(429g) Using Synthetic Biology to Engineer Microorganisms That Make and Communicate with Materials (Invited Speaker) | AIChE

(429g) Using Synthetic Biology to Engineer Microorganisms That Make and Communicate with Materials (Invited Speaker)

Authors 

Ajo-Franklin, C. - Presenter, Lawrence Berkeley National Laboratory
Living organisms have evolved to use minerals in their environment to build protective shells, to generate energy, and as nutrients. To achieve these functions, living systems form interfaces with inorganic materials and use biomolecules to control and monitor the flow of matter across this interface.
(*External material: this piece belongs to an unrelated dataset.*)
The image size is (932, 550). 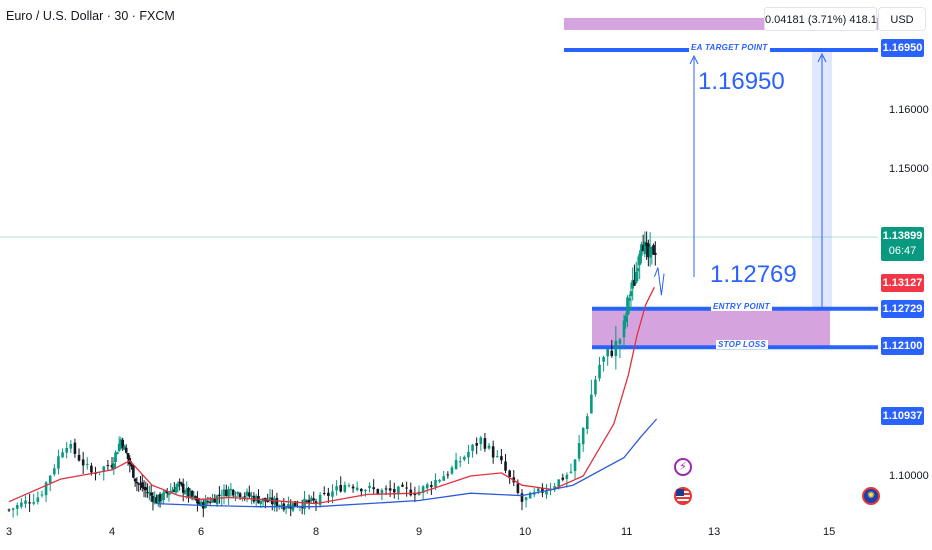 What do you see at coordinates (871, 496) in the screenshot?
I see `eu-flag-icon: ✺` at bounding box center [871, 496].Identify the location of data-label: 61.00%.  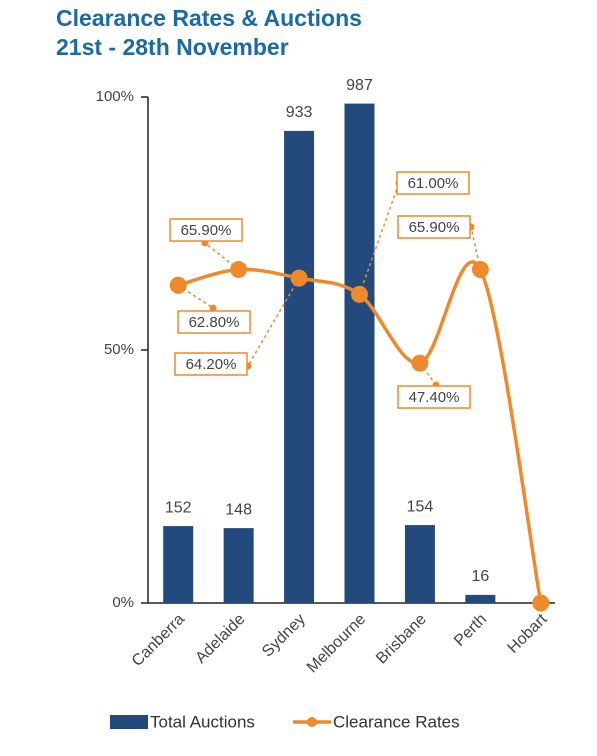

Inspired by these naturally-occurring systems, my research group seeks to engineer new organisms with tailored abilities to transfer charge and assemble matter across the microbial-material interface. In the first part of my talk, I will describe how we have engineered bi-directional electronic communication between living microbes and non-living systems using synthetic biology. By transplanting extracellular electron transfer pathways into the industrial organism Escherichia coli, we can confer upon these cells a molecularly-defined route to both accept and donate electrons to electrodes. Both current production and current consumption shift the metabolism of E. coli in well-defined ways, demonstrating that this electronic interface can control intracellular state. In the second part of my talk, I will describe how we have used surface-layer (S-layer) proteins as a programmable material. S-layer proteins form a highly ordered crystalline, yet porous, layer on the outermost cell surface of most species of bacteria and archaea. By engineering S-layers on the surface of different microorganisms, we can create patterned arrays that modulate both the binding and formation of soft and hard materials. The properties of this living hydrogel can be changed dynamically by altering the cell-hydrogel crosslinking. Taken together, this work provides a platform for creating hierarchically-assembled living materials with switchable mechanical properties.